» **ACTIVITY**
Every entry that follows should be output exactly, and every image in it left out.

-------- DATA PROVIDED

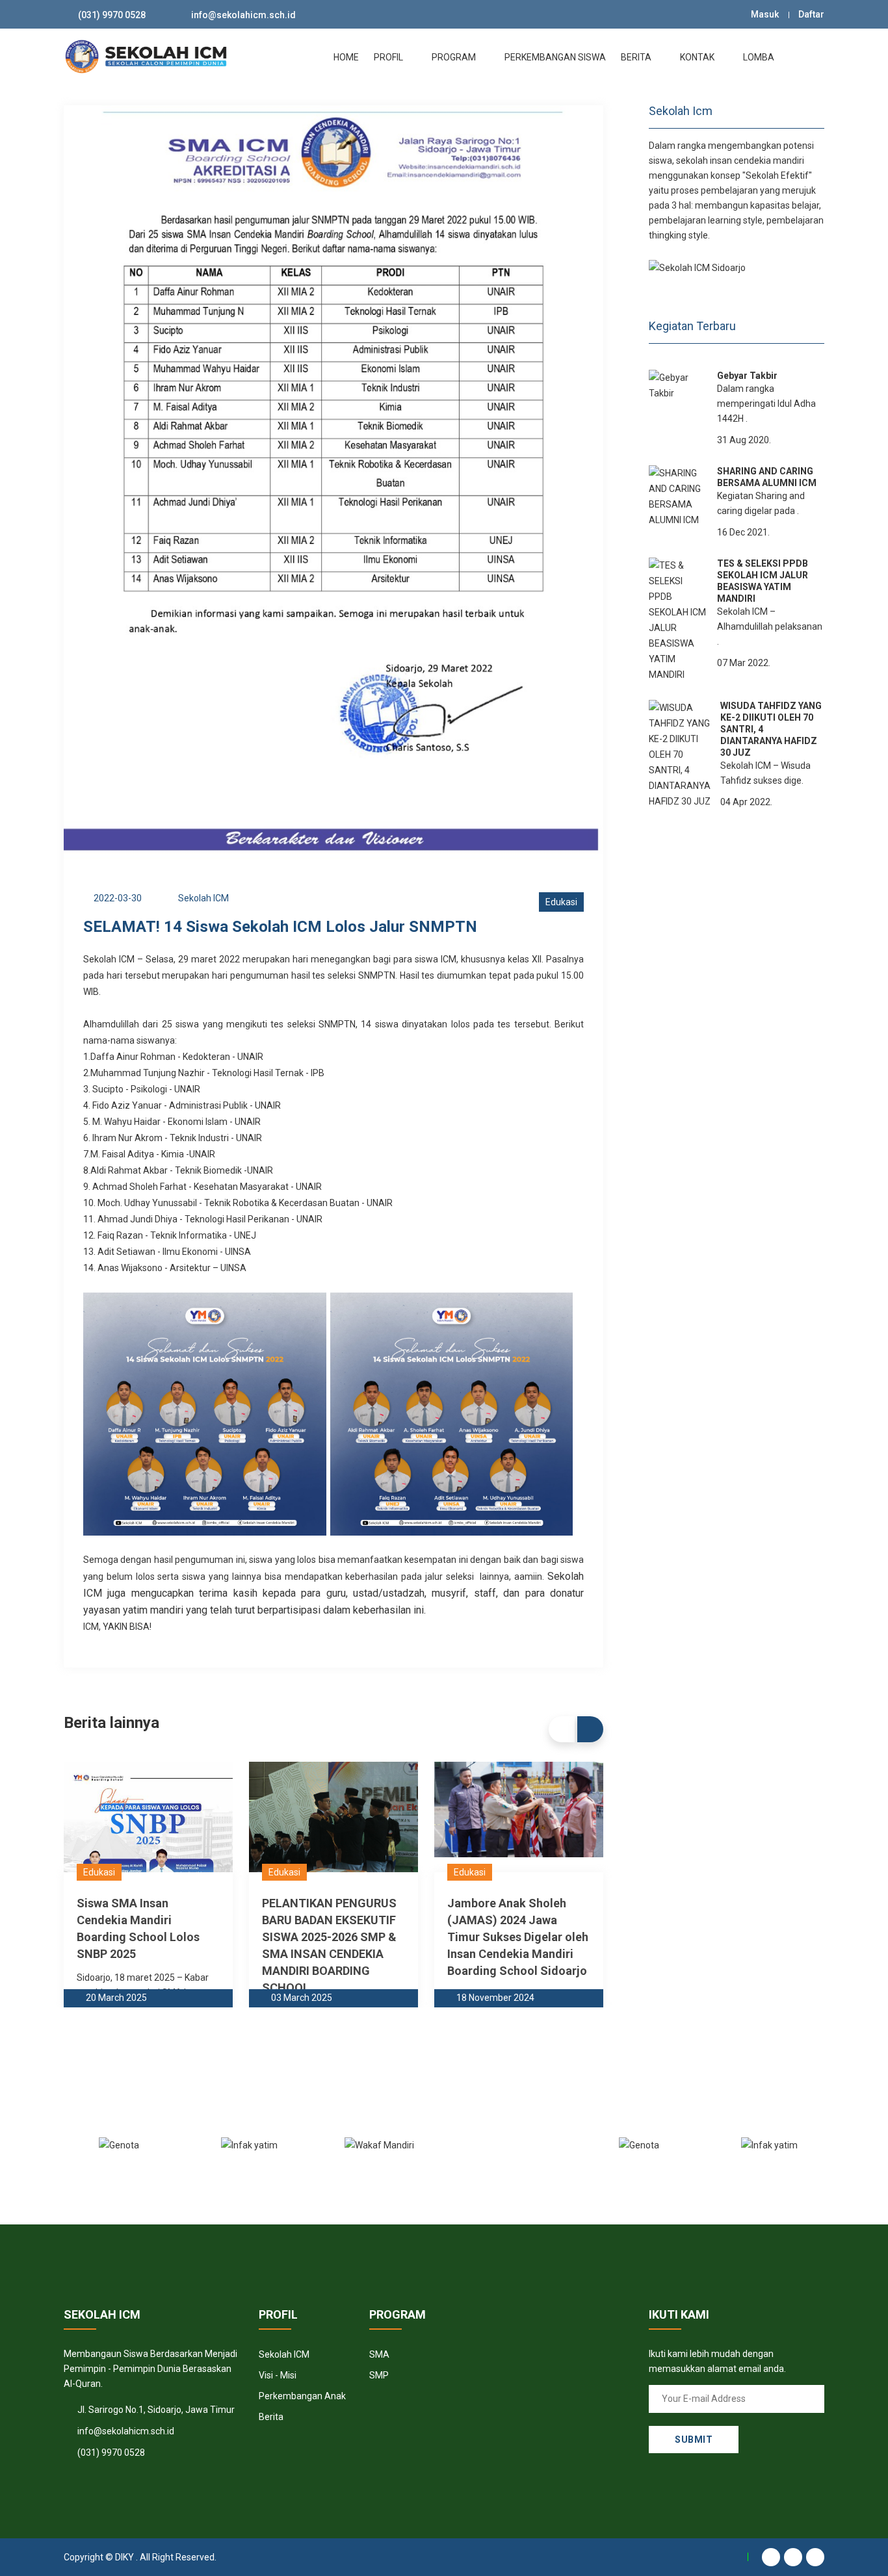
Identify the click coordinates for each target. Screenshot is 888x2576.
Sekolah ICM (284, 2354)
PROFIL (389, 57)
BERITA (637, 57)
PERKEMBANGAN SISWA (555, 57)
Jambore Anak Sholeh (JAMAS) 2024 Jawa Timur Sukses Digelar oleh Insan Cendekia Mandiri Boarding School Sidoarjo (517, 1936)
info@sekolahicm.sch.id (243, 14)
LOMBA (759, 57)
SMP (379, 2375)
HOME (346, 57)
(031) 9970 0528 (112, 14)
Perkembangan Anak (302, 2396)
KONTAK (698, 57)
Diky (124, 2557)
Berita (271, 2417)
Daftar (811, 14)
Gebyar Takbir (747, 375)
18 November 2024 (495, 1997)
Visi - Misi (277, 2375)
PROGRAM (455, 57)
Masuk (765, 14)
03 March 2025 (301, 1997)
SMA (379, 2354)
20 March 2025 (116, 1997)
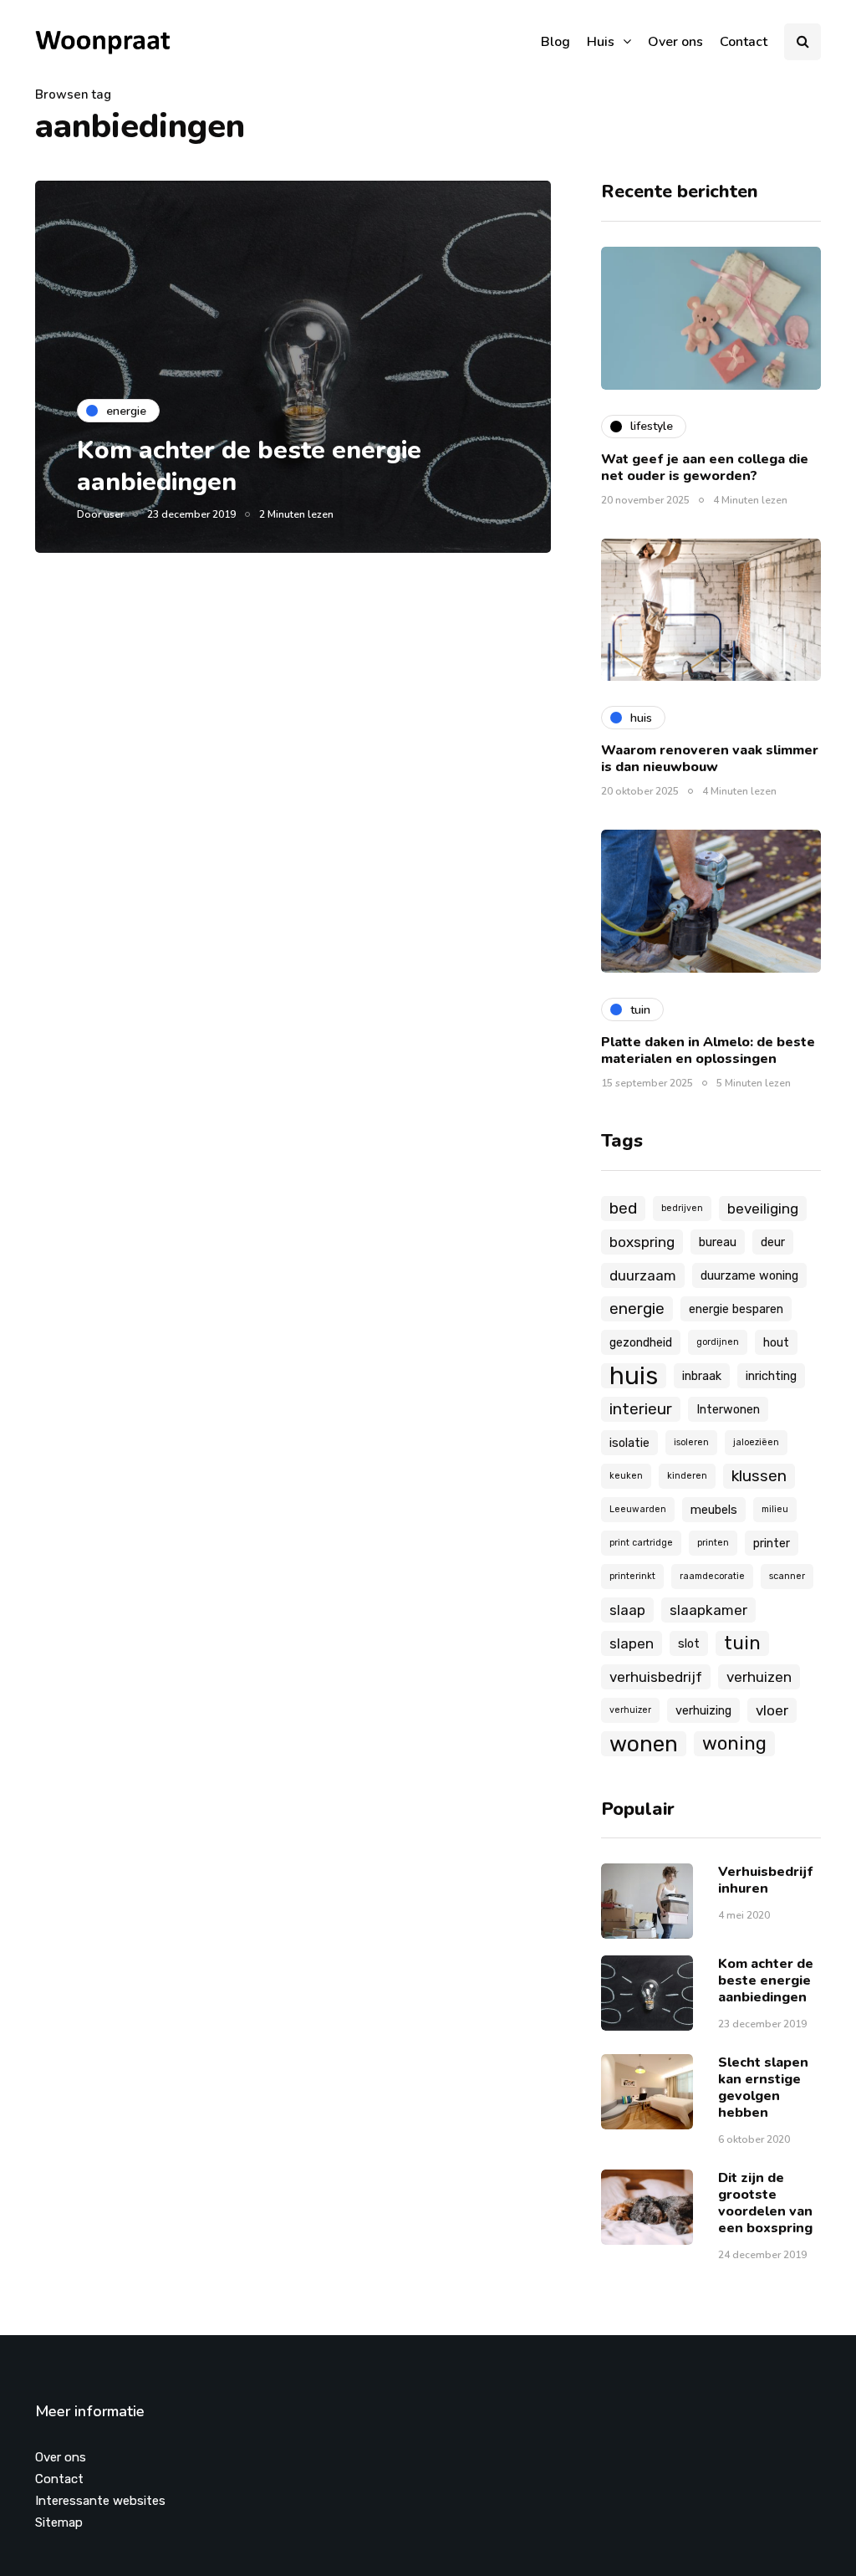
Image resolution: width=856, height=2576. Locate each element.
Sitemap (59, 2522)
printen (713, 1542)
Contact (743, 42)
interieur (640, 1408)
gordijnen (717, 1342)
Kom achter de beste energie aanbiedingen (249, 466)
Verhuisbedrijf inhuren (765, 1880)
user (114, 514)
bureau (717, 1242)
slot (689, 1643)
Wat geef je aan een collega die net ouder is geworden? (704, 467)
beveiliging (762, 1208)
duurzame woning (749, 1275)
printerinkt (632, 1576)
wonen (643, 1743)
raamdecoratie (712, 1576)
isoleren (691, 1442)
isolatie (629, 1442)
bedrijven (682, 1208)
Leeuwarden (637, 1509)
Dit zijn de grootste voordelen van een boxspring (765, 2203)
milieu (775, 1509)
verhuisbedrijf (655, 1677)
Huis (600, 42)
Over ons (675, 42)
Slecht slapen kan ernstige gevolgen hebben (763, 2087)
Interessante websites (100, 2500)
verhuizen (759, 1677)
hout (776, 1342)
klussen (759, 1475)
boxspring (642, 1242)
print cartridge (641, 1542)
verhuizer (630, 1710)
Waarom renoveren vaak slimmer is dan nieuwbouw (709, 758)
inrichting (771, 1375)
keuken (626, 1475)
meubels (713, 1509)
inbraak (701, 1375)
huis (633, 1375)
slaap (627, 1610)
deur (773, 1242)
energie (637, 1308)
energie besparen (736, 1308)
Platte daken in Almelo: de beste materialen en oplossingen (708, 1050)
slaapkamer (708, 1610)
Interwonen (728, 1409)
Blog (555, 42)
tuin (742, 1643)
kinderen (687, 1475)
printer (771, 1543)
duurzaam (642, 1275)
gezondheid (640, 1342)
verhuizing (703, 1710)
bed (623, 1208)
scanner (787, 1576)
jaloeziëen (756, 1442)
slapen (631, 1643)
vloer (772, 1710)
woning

----------------

» **REPLY TO THE EXERCISE**
Identify the click coordinates for each target. Screenshot is 888x2576.
Sekolah ICM (284, 2354)
PROFIL (389, 57)
BERITA (637, 57)
PERKEMBANGAN SISWA (555, 57)
Jambore Anak Sholeh (JAMAS) 2024 Jawa Timur Sukses Digelar oleh Insan Cendekia Mandiri Boarding School Sidoarjo (517, 1936)
info@sekolahicm.sch.id (243, 14)
LOMBA (759, 57)
SMP (379, 2375)
HOME (346, 57)
(031) 9970 0528 (112, 14)
Perkembangan Anak (302, 2396)
KONTAK (698, 57)
Diky (124, 2557)
Berita (271, 2417)
Daftar (811, 14)
Gebyar Takbir (747, 375)
18 November 2024 (495, 1997)
Visi - Misi (277, 2375)
PROGRAM (455, 57)
Masuk (765, 14)
03 March 2025 (301, 1997)
SMA (379, 2354)
20 March 2025 (116, 1997)
Image resolution: width=856, height=2576. Locate each element.
Sitemap (59, 2522)
printen (713, 1542)
Contact (743, 42)
interieur (640, 1408)
gordijnen (717, 1342)
Kom achter de beste energie aanbiedingen (249, 466)
Verhuisbedrijf inhuren (765, 1880)
user (114, 514)
bureau (717, 1242)
slot (689, 1643)
Wat geef je aan een collega die net ouder is geworden? (704, 467)
beveiliging (762, 1208)
duurzame woning (749, 1275)
printerinkt (632, 1576)
wonen (643, 1743)
raamdecoratie (712, 1576)
isoleren (691, 1442)
isolatie (629, 1442)
bedrijven (682, 1208)
Leeuwarden (637, 1509)
Dit zijn de grootste voordelen van een boxspring (765, 2203)
milieu (775, 1509)
verhuisbedrijf (655, 1677)
Huis (600, 42)
Over ons (675, 42)
Slecht slapen kan ernstige gevolgen hebben (763, 2087)
Interessante websites (100, 2500)
verhuizen (759, 1677)
hout (776, 1342)
klussen (759, 1475)
boxspring (642, 1242)
print cartridge (641, 1542)
verhuizer (630, 1710)
Waarom renoveren vaak slimmer is dan nieuwbouw (709, 758)
inrichting (771, 1375)
keuken (626, 1475)
meubels (713, 1509)
inbraak (701, 1375)
huis (633, 1375)
slaap (627, 1610)
deur (773, 1242)
energie (637, 1308)
energie besparen (736, 1308)
Platte daken in Almelo: de beste materialen en oplossingen (708, 1050)
slaapkamer (708, 1610)
Interwonen (728, 1409)
Blog (555, 42)
tuin (742, 1643)
kinderen (687, 1475)
printer (771, 1543)
duurzaam (642, 1275)
gezondheid (640, 1342)
verhuizing (703, 1710)
bed (623, 1208)
scanner (787, 1576)
jaloeziëen (756, 1442)
slapen (631, 1643)
vloer (772, 1710)
woning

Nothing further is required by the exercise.